(Word and item position data)
----

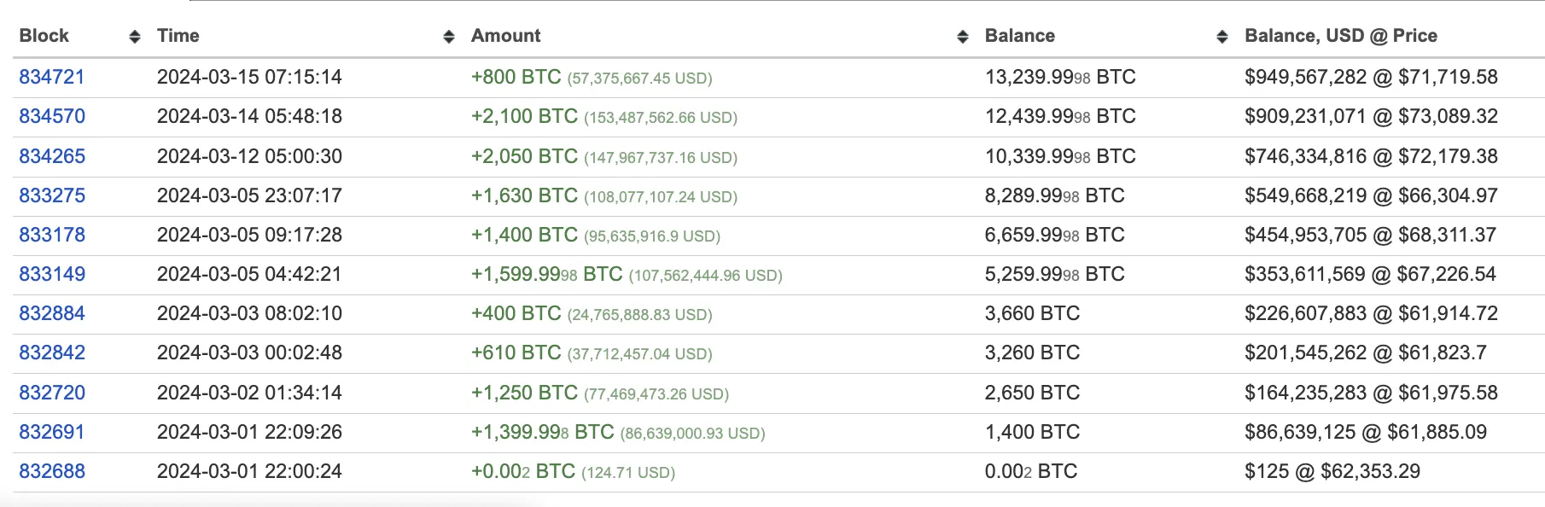
Task: Sort table by Amount header
Action: [506, 36]
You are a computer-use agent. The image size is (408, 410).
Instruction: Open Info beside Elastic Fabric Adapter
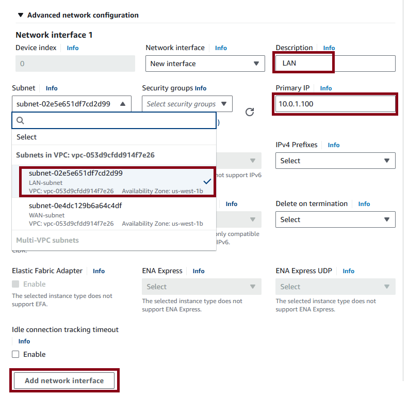[x=99, y=271]
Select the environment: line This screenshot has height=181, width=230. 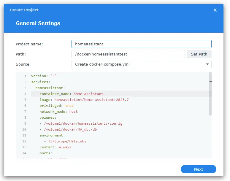click(x=52, y=135)
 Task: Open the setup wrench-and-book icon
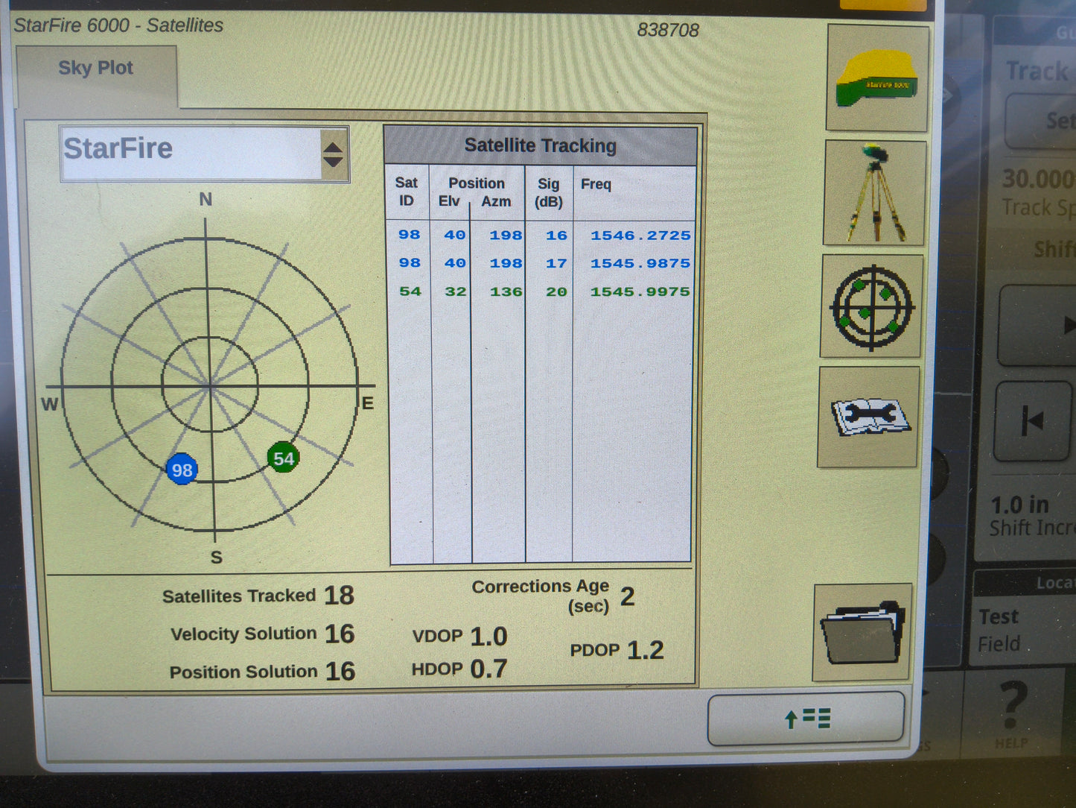(x=869, y=417)
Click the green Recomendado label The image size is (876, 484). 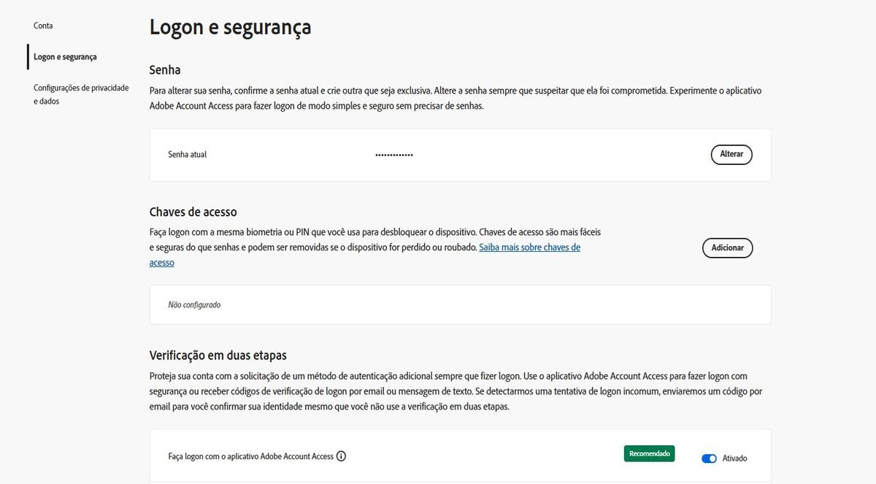point(649,453)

----

**Problem**. Return every line of the listing above that contains the string "Task".

**Finished answer**.
Task: Sort table by Amount header
 Task: Open the setup wrench-and-book icon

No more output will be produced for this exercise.